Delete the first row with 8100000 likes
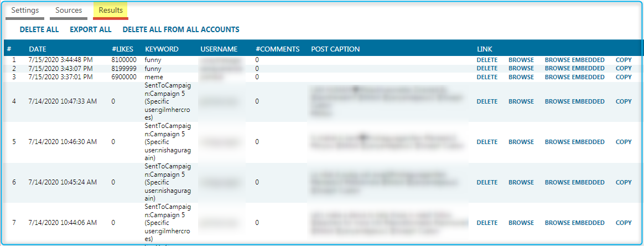 click(x=487, y=60)
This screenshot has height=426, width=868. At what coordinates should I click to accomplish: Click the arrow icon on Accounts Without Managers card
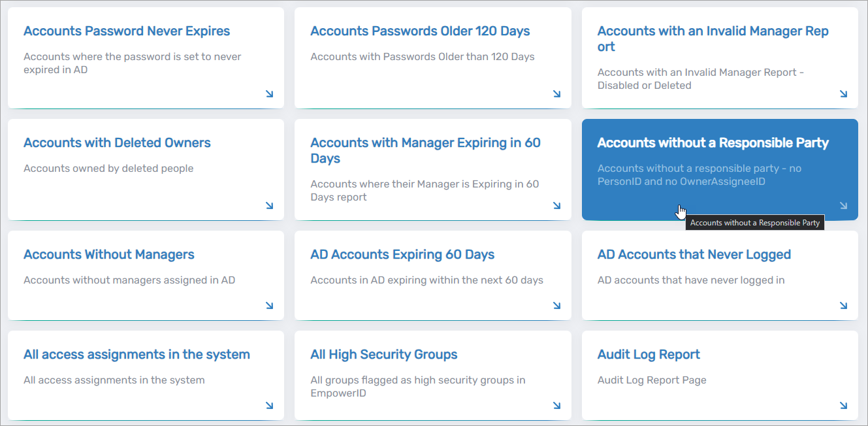click(269, 305)
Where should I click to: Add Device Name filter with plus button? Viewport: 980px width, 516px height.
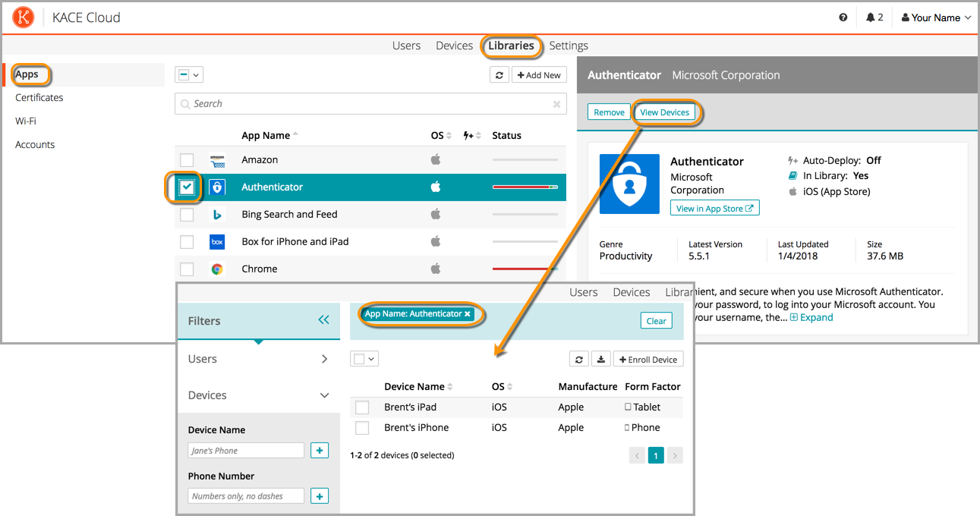pos(320,451)
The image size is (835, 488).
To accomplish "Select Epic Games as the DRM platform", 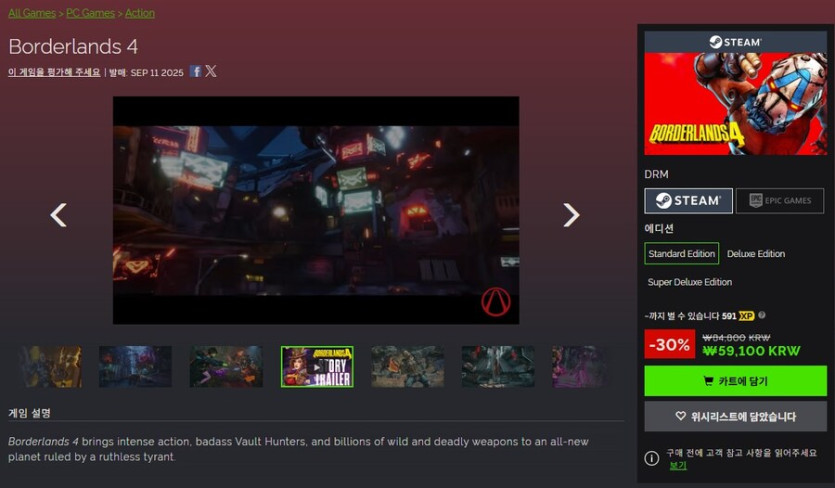I will pyautogui.click(x=780, y=201).
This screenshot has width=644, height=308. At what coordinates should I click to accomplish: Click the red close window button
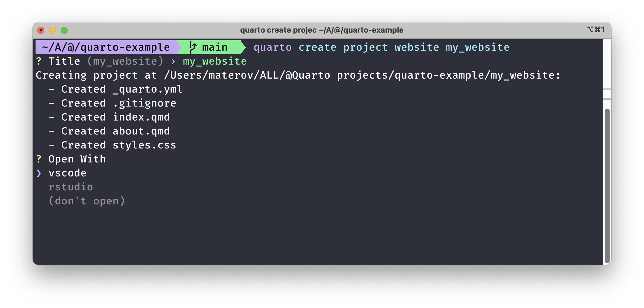41,30
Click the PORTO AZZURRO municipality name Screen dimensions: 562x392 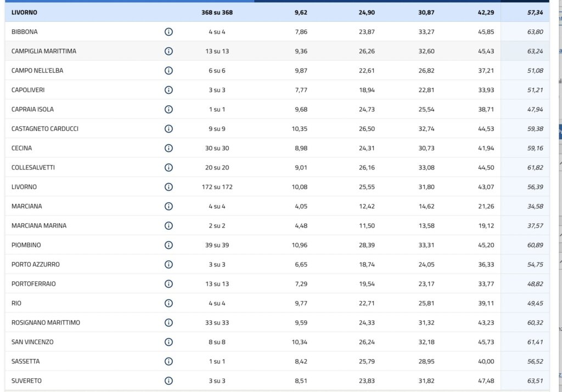(36, 264)
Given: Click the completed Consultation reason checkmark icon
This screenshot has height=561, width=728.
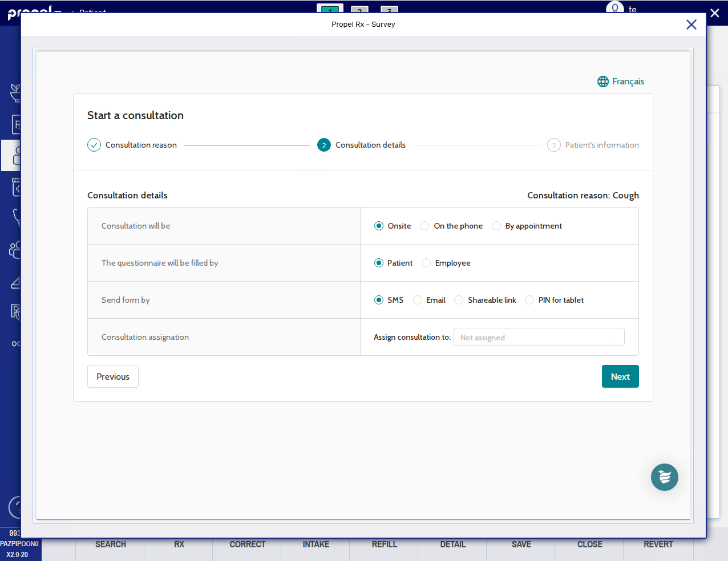Looking at the screenshot, I should (x=94, y=145).
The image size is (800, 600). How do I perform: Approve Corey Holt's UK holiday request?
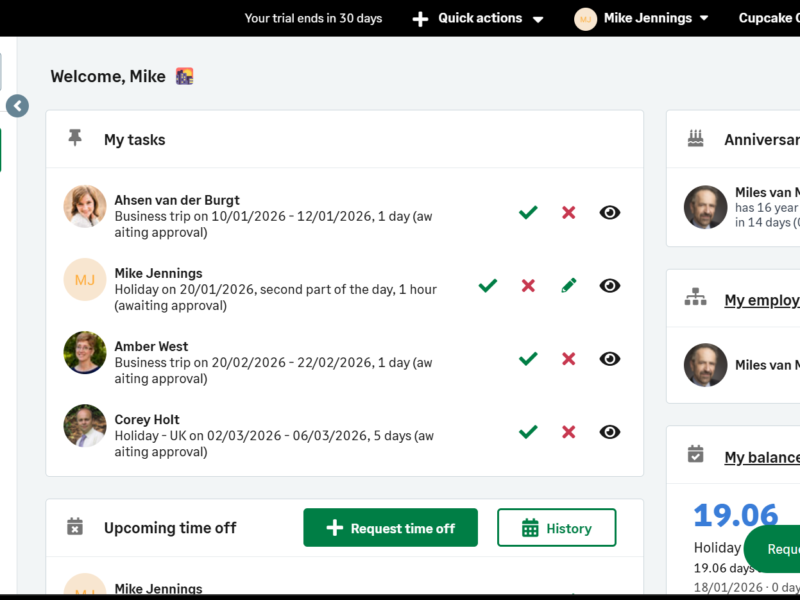click(528, 431)
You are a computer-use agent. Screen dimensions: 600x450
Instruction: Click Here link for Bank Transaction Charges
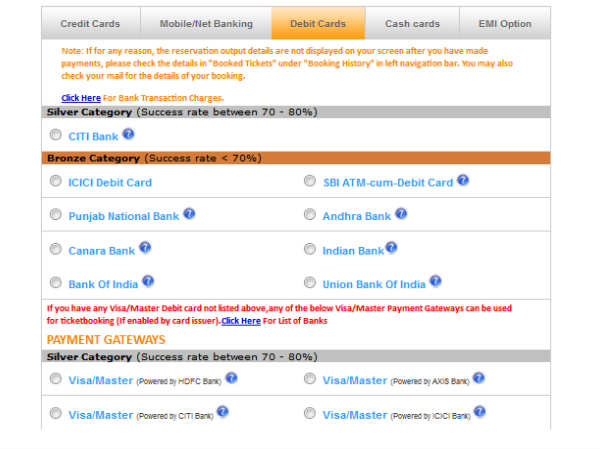(80, 98)
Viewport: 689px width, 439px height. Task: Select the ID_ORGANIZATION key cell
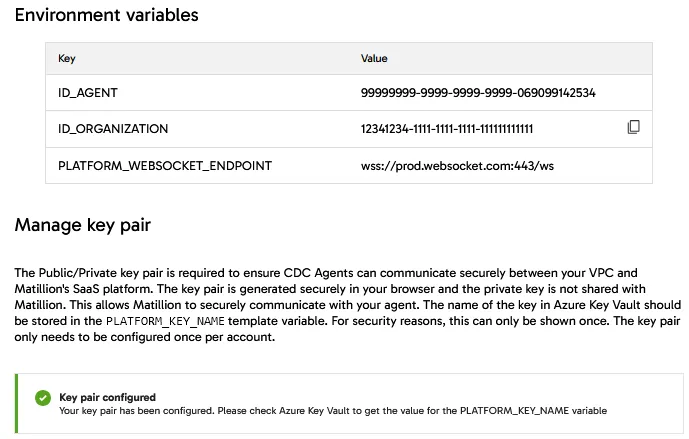point(113,129)
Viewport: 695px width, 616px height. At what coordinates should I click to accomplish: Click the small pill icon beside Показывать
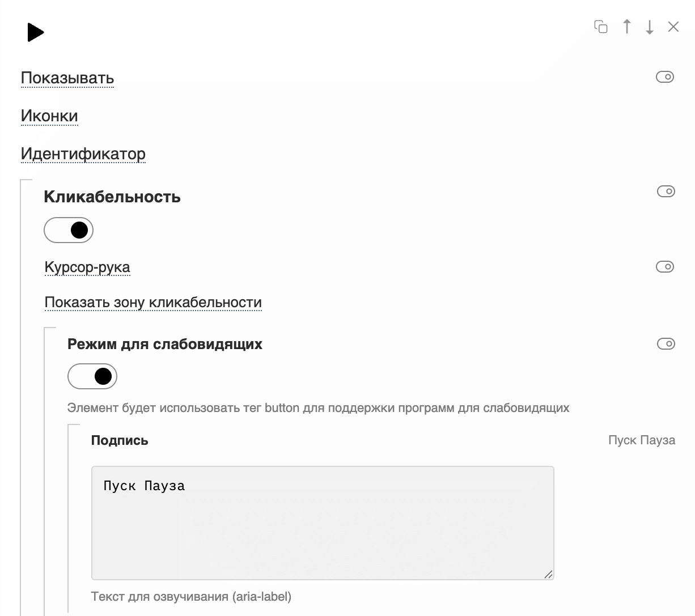tap(665, 77)
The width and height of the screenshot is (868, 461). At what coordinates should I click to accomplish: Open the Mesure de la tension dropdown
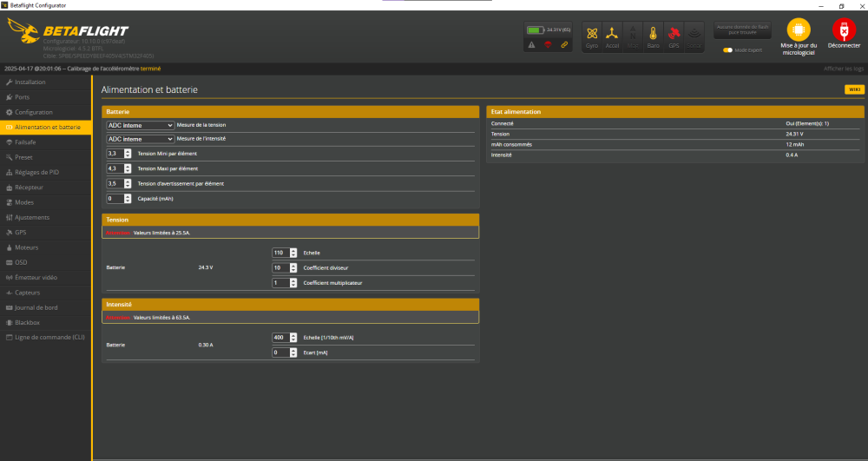click(140, 125)
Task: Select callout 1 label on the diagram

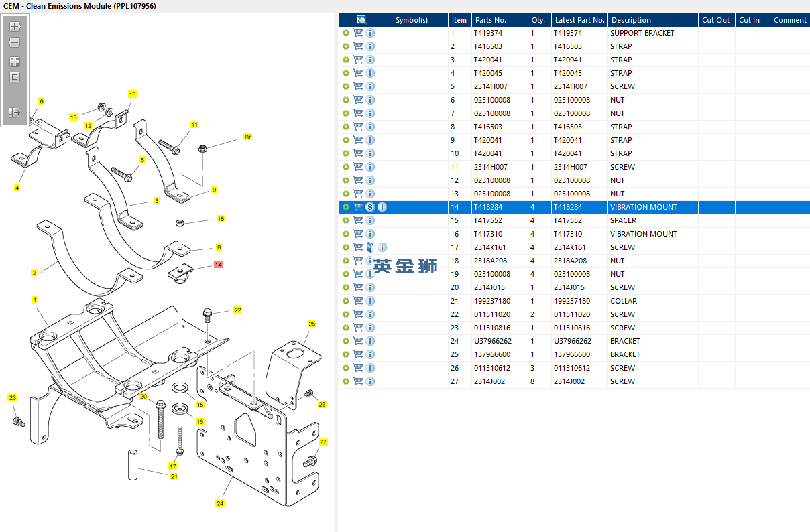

•••••

Omit the pictures and write out the lines above from the one with "Viewport: 695px width, 616px" through the last, unchanged.

[Response area]:
Viewport: 695px width, 616px height. At what coordinates should I click to accomplish: Click the small pill icon beside Показывать
tap(665, 77)
The width and height of the screenshot is (868, 461). At what coordinates should I click to accomplish: Open the Mesure de la tension dropdown
click(140, 125)
Task: Select callout 1 label on the diagram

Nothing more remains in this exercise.